YOUR TASK: Only some lines are wanted. Transcribe, exactly, the lines below from the line with "보험 (77, 2419)" up to and including the line with "관리자 (91, 2566)".
━━ TASK INPUT ━━
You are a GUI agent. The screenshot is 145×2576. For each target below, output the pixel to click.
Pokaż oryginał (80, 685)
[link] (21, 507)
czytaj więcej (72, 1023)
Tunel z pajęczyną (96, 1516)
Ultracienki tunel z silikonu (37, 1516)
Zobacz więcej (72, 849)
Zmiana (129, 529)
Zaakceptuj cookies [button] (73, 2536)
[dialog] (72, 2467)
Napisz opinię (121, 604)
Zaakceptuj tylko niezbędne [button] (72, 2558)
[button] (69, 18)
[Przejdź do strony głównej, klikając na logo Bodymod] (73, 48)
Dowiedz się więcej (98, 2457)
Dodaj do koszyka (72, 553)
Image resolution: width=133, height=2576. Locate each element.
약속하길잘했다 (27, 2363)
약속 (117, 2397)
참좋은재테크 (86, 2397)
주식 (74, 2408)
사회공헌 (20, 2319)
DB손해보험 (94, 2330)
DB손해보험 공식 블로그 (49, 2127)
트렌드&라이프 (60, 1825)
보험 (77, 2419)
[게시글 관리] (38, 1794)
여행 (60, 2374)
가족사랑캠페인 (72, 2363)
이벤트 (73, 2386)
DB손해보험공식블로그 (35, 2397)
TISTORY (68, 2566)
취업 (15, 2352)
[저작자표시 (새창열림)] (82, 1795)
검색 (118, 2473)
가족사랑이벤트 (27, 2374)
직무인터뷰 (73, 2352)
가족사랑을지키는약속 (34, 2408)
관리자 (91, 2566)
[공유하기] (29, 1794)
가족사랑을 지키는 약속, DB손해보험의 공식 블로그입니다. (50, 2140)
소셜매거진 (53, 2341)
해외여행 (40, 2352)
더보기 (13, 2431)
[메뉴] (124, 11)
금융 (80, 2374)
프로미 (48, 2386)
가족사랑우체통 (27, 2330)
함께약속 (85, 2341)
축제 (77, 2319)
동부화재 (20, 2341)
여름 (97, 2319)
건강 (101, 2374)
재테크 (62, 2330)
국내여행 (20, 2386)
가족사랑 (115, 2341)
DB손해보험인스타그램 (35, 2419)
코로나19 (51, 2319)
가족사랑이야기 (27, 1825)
━━━
━━ TASK INPUT ━━
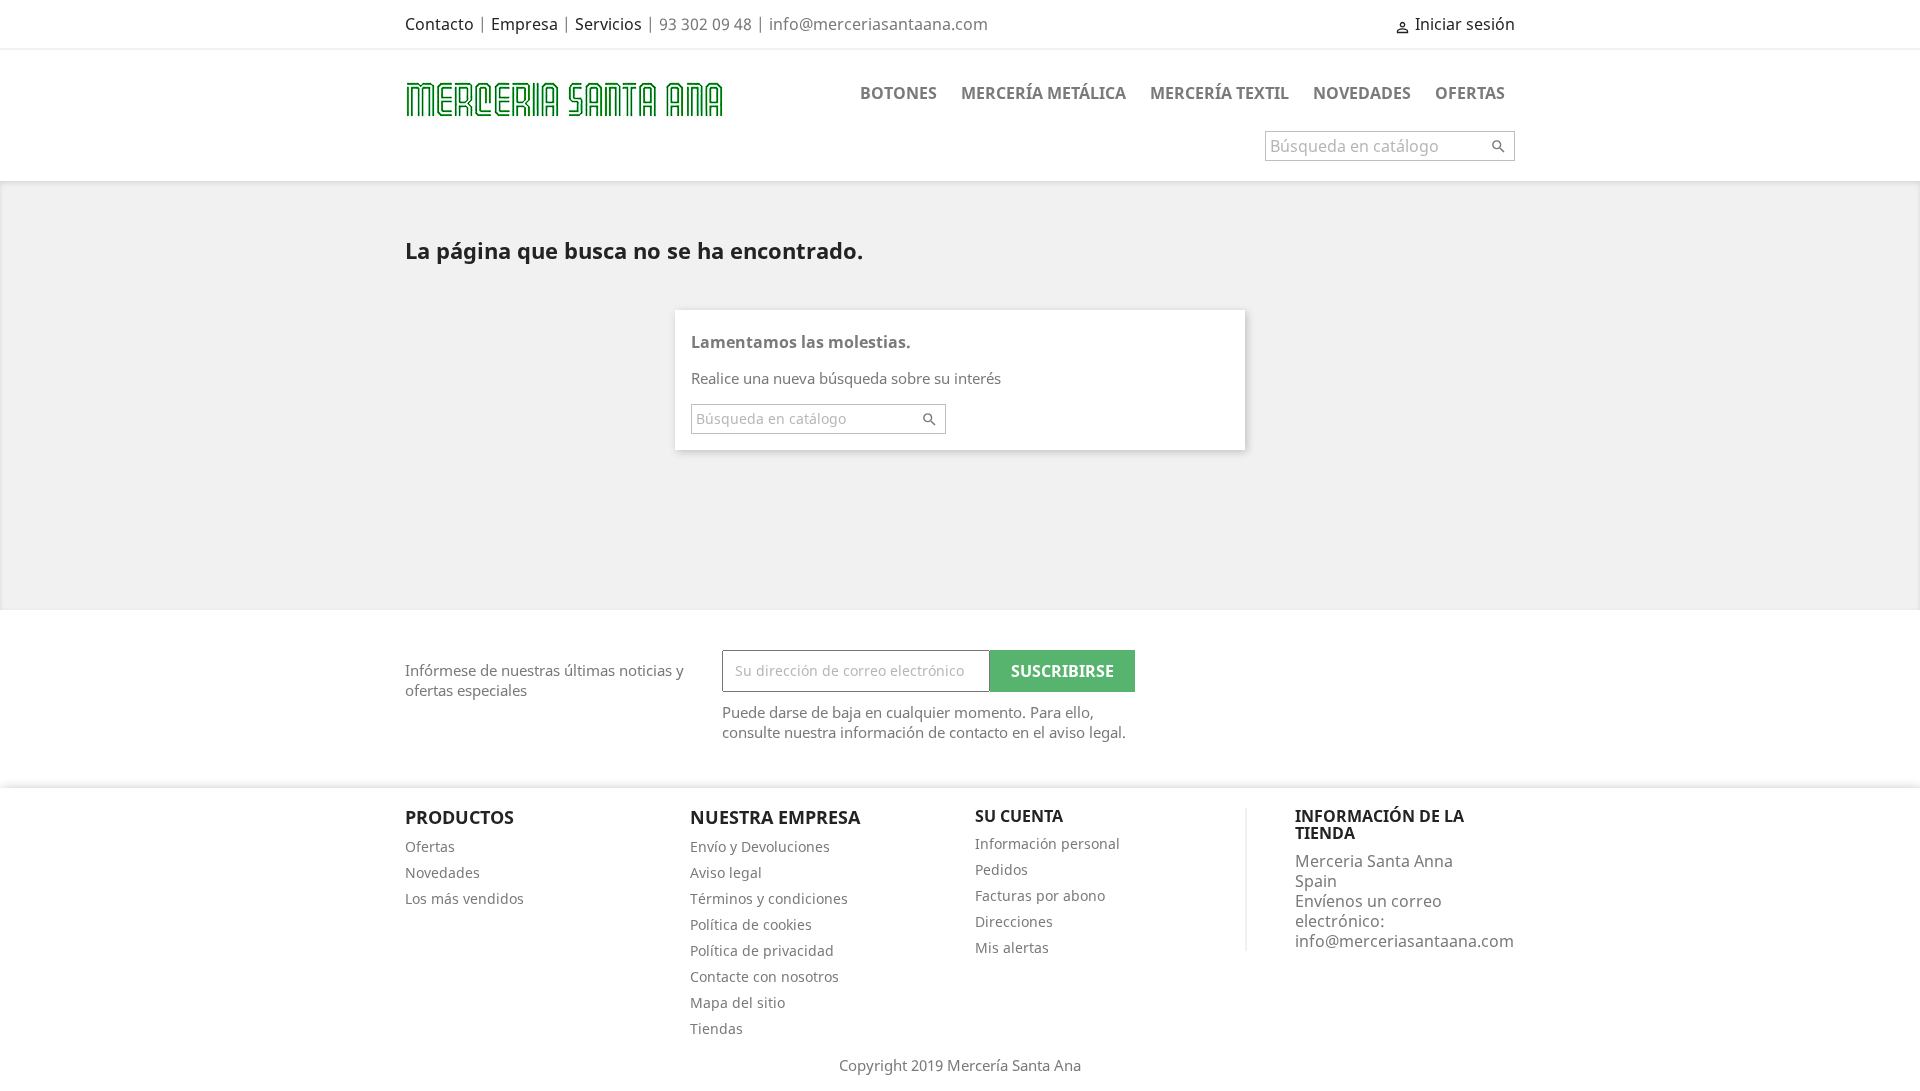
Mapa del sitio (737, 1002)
━━━
RESPONSE TO THE TASK:
보험 (77, 2419)
[게시글 관리] (38, 1794)
여행 (60, 2374)
가족사랑캠페인 (72, 2363)
이벤트 (73, 2386)
DB손해보험공식블로그 (35, 2397)
TISTORY (68, 2566)
취업 (15, 2352)
[저작자표시 (새창열림)] (82, 1795)
검색 (118, 2473)
가족사랑이벤트 (27, 2374)
직무인터뷰 (73, 2352)
가족사랑을지키는약속 (34, 2408)
관리자 (91, 2566)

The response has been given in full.